In my personal choices, how do I know what is right or wrong? Chapter 2.
The drama of our human existence encompasses interlocking spheres of belief and behavior: the religious sphere, the moral sphere, and the prudential (political) sphere. Today, after seeing the Religious sphere, we will see the different set-ups regarding the Moral sphere.
The Moral Sphere: Identify the source and specific principles that direct and determine your sense of right and wrong. It is the answer to the question, Are there evil acts, not atoned for or repented, that would threaten the possession and enjoyment of eternal life for me?
The CATHOLIC MORAL SPHERE derives from Jesus and His Church. The Church invokes the Scriptures and the words of Jesus to formulate the precepts of natural law, clustered around the Ten Commandments, and applies them to specific situations. The moral principles help us understand and define what acts are intrinsically good and what actions are evil. A person facing eternity with a single mortal sin not atoned for or repented, could end in condemnation at death. The moral law (except for Catholic merely disciplinary laws such as fasting) applies to everyone, Catholic and non-Catholic alike. For instance, Catholics believe that adultery is wrong for Catholics and non-Catholics alike.
The fact of the Incarnation—God became Man and, thus, He reconciled man with Himself—is essential to our understanding of Catholic morality. The articles of Faith and morals are reasonable, not merely unpredictably determined.
The Catholic religion and authentic science are perfectly compatible. God commands us through the Church to do good and avoid evil, love God and neighbor. God is infinitely good and cannot desire evil.
Freedom makes man a moral subject. To accomplish a good act, man makes use of his freedom to pursue an authentic good. A good moral option must not be measured only by the good intentions of the subject.
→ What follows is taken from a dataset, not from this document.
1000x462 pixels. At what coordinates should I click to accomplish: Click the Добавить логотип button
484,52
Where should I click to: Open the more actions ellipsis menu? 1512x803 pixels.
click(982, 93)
We are free to choose what we are to do, but we are not free to make what we have chosen good or evil, right or wrong. Our choices are good or bad insofar as they conform to God’s divine and eternal law and its “imperatives,” which are made known to us through the mediation of the conscience. Conscience is the judgment of the intellect on the goodness or evil of an act performed or about to be performed.
The TRADITIONAL PROTESTANT MORAL SPHERE refers solely to the Bible to distinguish right from wrong. We are saved by faith, not works (understood as moral behavior). Protestant theologians reject so-called man-made doctrines (even as they move forward with non-Scriptural doctrines such as salvation by faith alone). Talk of “intrinsically evil acts” is rare to non-existent. Hence, traditional Protestants cannot point to specific intrinsically evil acts, not atoned for or forgiven, that would lead to condemnation. For them, Faith and reason, or religion and science, need not always agree. God, in His infinite majesty, can even command evil as such.
In the ATHEIST MORAL SPHERE, the first principle is: We live, we seek happiness in whatever form we please, then we die. That’s it.